Das Bild der schwarzen Flagge des Islamischen Staates, die über einer libyschen Großstadt weht, war für viele ein Symbol für den Zusammenbruch des Landes.

Als die Regierungstruppen die Gruppe Ende 2016 nach monatelangen Kämpfen in Sirte besiegten, wurden Hunderte von Kämpfern unter den Trümmern oder in flachen Gräbern, die ihre Kameraden ausgehoben hatten, zurückgelassen.

Abgesehen von einer größeren Schießerei in Tripolis im Jahr 2019 hat sich der Islamische Staat seither auf kleine Überfälle auf abgelegene Wüstenstädte beschränkt, aber einige Experten warnen, dass jede größere Wiederholung der Kriegshandlungen ihm Raum für eine Rückkehr geben könnte.

Die vorherige Regierung ordnete an, die Leichen aus den Trümmern zu bergen und aus den Massengräbern zu exhumieren, um sie zu identifizieren und an ihre Herkunftsländer oder libyschen Familien zurückzugeben.

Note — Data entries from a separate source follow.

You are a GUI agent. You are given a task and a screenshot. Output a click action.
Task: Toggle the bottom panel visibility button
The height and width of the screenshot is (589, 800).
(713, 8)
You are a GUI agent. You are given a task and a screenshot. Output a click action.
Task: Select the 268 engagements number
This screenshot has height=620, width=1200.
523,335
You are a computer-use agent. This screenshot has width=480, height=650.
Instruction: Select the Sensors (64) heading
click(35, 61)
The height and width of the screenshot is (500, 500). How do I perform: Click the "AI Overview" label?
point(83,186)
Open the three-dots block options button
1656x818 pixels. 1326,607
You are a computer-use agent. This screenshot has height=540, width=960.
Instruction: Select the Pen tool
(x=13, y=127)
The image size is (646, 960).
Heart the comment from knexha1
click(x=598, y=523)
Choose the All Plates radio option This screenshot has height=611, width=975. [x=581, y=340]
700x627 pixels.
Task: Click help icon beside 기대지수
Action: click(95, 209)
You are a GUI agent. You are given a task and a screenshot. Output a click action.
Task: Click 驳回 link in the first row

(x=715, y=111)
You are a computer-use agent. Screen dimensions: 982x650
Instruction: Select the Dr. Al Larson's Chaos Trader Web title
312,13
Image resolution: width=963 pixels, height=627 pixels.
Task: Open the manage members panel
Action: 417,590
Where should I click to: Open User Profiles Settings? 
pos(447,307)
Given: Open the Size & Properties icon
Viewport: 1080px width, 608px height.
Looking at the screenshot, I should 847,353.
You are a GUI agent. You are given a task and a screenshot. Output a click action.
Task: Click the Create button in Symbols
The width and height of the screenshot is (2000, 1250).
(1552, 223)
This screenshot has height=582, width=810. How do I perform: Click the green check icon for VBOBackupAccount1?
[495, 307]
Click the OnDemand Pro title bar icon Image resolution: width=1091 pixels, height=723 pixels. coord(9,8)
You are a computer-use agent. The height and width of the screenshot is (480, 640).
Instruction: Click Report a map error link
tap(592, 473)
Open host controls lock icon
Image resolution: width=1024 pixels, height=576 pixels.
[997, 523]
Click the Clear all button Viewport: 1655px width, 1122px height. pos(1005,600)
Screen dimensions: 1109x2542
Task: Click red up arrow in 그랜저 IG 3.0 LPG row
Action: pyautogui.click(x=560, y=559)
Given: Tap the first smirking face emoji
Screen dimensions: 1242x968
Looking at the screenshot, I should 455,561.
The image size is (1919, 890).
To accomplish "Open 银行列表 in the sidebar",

Sie wollte auch Beweise für den Zustrom ausländischer Dschihadisten nach Libyen sammeln.

Anhand von Dokumenten und Fotos und durch Gespräche mit gefangenen Kämpfern identifizierten die Behörden über 50 der Leichen, die meisten aus arabischen und afrikanischen Ländern, aber auch eine britische Frau und ein französisches Kind wurden vorläufig identifiziert.

Die Polizei, die sich um die Leichen kümmert, hofft nun, dass die Übergangsregierung schnell eine Lösung findet. Vier der 10 Kühlschränke sind nicht in Betrieb. Wenn das passiert, müssen die Leichen in die Kühlschränke gebracht werden, die funktionieren.

Obwohl Libyen ein wichtiger Ölproduzent ist, hat das politische Chaos die Infrastruktur, einschließlich der Stromversorgung, untergraben.

"Die Unterbringung der Leichen in Gefrierschränken ist teuer und anstrengend", sagte Ahmad. "Die Bedingungen sind nicht angemessen."